• @tattooedbibliophile

Working with Bitches by Meredith Fuller



Full title: Working with Bitches: Identify the Eight Types of Office Mean Girls and Rise Above Workplace Nastiness


ISBN: 978-0738216584


Publisher/date: Da Capo Lifelong Books (March 26th 2013)


Genre: Women & Business

I was sent this book by a friend on Twitter who saw a post I made about the ladies in my office being, well, kind of mean to me for no reason, and she thought I would be interested in the book. And she was right, I bought it immediately. I'm not big into self help books, but I wanted something to help me win over the two women in my office so we could all get along and work as a team.


So about 1/4 of the way into this book I felt like the author should have made a differentiation between a "bitch" and "bitchy behavior." Because TBH, by this read, everyone I've ever met is a bitch, myself included. Not that I can't be an asshole. It's kind of a job requirement for me. But if you're more comfortable working with men because you've always worked in a male-centric workplace, bitch. Under a high amount of stress to get things done and push employees to pick up the slack? Bitch. Insecure in your new position because you've got impostor syndrome? You bitch.

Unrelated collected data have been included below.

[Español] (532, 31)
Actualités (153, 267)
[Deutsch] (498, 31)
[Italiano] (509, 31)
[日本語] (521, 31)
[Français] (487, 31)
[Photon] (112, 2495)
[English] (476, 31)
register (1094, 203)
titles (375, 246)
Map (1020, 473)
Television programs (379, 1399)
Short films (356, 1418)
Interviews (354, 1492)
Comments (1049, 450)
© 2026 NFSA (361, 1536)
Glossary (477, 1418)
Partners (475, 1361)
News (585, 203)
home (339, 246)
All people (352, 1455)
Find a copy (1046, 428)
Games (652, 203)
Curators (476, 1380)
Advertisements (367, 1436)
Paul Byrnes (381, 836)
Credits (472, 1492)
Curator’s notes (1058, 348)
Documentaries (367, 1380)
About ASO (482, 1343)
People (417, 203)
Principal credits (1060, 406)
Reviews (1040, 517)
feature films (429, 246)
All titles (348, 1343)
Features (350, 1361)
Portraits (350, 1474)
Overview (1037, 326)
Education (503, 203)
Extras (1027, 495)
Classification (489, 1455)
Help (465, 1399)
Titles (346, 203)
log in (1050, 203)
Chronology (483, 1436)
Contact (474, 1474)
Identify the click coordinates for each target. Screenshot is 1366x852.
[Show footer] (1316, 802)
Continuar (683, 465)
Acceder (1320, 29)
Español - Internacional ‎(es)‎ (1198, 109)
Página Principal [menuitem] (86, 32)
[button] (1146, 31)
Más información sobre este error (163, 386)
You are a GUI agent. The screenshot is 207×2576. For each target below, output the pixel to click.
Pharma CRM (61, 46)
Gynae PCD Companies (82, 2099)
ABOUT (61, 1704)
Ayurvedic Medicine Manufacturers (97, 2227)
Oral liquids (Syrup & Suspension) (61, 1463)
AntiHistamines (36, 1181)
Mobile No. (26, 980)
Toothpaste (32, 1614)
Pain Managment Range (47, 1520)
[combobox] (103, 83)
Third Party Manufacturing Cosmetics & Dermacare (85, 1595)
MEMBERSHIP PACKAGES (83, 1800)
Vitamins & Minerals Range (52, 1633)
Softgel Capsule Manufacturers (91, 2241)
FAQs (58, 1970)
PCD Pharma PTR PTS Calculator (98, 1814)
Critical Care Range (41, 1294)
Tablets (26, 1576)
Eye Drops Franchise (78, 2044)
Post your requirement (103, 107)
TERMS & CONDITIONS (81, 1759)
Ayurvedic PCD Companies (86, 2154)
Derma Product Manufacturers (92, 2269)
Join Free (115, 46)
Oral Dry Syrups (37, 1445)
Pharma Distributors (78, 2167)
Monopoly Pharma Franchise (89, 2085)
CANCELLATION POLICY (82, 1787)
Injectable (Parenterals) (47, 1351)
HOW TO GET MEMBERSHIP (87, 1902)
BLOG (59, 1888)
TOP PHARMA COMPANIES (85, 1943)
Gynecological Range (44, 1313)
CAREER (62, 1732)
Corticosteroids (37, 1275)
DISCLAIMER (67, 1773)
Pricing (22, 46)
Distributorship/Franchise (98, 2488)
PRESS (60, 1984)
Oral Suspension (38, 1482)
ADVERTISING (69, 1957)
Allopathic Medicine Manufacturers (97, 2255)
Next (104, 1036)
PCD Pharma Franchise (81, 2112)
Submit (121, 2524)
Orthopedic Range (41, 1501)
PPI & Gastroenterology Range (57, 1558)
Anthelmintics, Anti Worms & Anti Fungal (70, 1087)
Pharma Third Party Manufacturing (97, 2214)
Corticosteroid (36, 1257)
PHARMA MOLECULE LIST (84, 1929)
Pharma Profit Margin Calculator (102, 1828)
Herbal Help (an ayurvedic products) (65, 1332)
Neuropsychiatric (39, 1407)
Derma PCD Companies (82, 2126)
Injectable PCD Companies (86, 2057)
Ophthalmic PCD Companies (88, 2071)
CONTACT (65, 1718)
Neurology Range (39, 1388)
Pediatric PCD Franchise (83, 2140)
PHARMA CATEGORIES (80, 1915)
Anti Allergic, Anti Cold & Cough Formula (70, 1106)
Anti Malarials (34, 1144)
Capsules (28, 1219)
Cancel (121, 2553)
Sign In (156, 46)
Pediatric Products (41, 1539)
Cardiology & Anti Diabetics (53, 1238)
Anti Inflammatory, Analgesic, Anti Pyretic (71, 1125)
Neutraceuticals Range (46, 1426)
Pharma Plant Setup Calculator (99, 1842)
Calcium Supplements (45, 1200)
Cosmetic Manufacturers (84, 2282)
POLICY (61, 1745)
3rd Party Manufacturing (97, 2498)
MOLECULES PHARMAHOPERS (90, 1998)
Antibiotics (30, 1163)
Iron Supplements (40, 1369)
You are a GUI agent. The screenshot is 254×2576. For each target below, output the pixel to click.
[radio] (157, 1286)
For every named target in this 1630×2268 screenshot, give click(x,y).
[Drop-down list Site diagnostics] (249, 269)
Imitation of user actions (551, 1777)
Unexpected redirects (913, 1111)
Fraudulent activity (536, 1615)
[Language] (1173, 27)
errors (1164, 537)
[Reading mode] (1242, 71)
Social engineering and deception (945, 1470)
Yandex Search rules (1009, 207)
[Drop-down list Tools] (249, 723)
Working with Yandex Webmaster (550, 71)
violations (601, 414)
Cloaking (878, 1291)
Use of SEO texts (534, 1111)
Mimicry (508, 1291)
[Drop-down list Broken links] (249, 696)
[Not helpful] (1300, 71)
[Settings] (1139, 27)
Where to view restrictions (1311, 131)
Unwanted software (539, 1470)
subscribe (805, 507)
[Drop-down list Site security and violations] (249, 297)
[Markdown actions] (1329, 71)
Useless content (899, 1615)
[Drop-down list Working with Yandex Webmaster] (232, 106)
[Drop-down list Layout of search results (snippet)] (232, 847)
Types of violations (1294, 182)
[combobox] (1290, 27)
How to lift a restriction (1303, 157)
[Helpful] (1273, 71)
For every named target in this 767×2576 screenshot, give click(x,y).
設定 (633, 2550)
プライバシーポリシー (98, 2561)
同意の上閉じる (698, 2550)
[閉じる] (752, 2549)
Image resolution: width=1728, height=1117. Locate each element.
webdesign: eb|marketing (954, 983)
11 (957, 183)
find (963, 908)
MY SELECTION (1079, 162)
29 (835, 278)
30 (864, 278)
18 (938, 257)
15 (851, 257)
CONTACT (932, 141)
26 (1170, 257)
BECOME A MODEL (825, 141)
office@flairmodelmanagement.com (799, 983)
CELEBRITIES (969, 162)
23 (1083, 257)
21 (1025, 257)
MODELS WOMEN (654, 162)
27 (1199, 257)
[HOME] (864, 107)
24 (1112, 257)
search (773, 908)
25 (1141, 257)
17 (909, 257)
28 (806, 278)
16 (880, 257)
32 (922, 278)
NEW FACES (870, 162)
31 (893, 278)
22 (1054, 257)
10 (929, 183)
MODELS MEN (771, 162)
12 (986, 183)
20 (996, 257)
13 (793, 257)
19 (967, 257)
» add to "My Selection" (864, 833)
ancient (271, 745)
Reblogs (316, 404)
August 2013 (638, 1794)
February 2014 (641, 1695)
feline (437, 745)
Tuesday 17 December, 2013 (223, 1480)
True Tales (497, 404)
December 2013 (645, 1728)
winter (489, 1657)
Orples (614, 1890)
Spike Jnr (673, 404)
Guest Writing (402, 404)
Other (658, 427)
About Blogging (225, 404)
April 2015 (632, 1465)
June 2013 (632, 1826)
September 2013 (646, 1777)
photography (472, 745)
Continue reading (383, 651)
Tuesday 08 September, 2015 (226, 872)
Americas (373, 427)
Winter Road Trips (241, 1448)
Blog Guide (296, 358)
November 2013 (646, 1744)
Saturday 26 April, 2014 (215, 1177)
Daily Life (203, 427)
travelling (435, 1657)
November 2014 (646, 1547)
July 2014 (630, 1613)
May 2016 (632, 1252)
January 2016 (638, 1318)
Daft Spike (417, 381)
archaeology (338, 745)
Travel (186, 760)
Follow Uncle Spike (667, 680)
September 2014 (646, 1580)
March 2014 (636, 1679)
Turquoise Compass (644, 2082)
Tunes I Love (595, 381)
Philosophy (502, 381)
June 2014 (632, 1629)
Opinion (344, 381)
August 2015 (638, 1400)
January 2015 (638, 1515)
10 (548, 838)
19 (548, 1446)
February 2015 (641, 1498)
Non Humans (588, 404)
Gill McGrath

But here's the thing. I get that you are only in control of your own behavior and no one else's. I get that sometimes no matter what you do, you won't be able to change someone's opinion of you. But a lot of this book was about how to emotionally deal with the stress of having women bully you in the workplace. More on that in a sec. I suppose maybe I was looking for a magical answer, a Dale Carnegie type deal about "how to make women like you." I've never really had that skill, but have always wanted it. I've just always been good at shutting down feelings at work, because that's the best way to deal with men. Women are a different story. And this book really didn't give me any insight on how to win them over.


Because it is possible. I've had lots of women dislike me in a new workplace. I'm shy around new people, have an unfortunate resting bitch face, and tend to get along with men easier. I also am a manager and often come in with a higher position than women older than me. But over time, they learn that I am not actually a bitch, I treat everyone with kindness and respect, and am really a weird and awkward person who does not threaten them in any way. After they get to know me, I'm generally ok. There are probably very few women out there who want to be labeled as the office bitch, I think it's more that they don't realize what they're doing. Nobody wants to be a bad person. So it is possible to win women over. It just takes time, and I was looking for something quicker.


Now let's talk about bullying. In the book, it differentiates bullying and bitchiness. And we all kind of inherently know the difference. Bullying is big and often forceful and loud. Bitchiness is quiet and insidious, "a thousand small cuts" instead of a big noticeable one. Bitchiness is making someone feel unwelcome and small, in tiny ways that feel too petty to complain about. Something that you know if you brought to HR that would reflect more poorly on you than the perpetrators. But the result is the same. So to me, it's still bullying, it's just harder to pinpoint.


This book is about dealing with the bitchiness form of bullying in the workplace by just dealing with it, not trying to change it. Maybe if this book was written like a Dale Carnegie book, "How To Win Women Over And Decrease Office Bitchiness," "The 14 Day Bitchy Cure," or something like that, it would have been more helpful to me, and I think more people would pick it up. Why? If anyone bitchy reads this book, they will immediately put it down, because they will recognize themselves as the enemy, and everyone is the hero of their own story. If it was geared more toward "bitchy behavior in the office and how to not be a part of it," I think it would do more toward curing the epidemic.


Of course it all goes back in the end to raising a generation of kids who recognize bullying and put a stop to it.


3 stars, it was ok, but not life changing.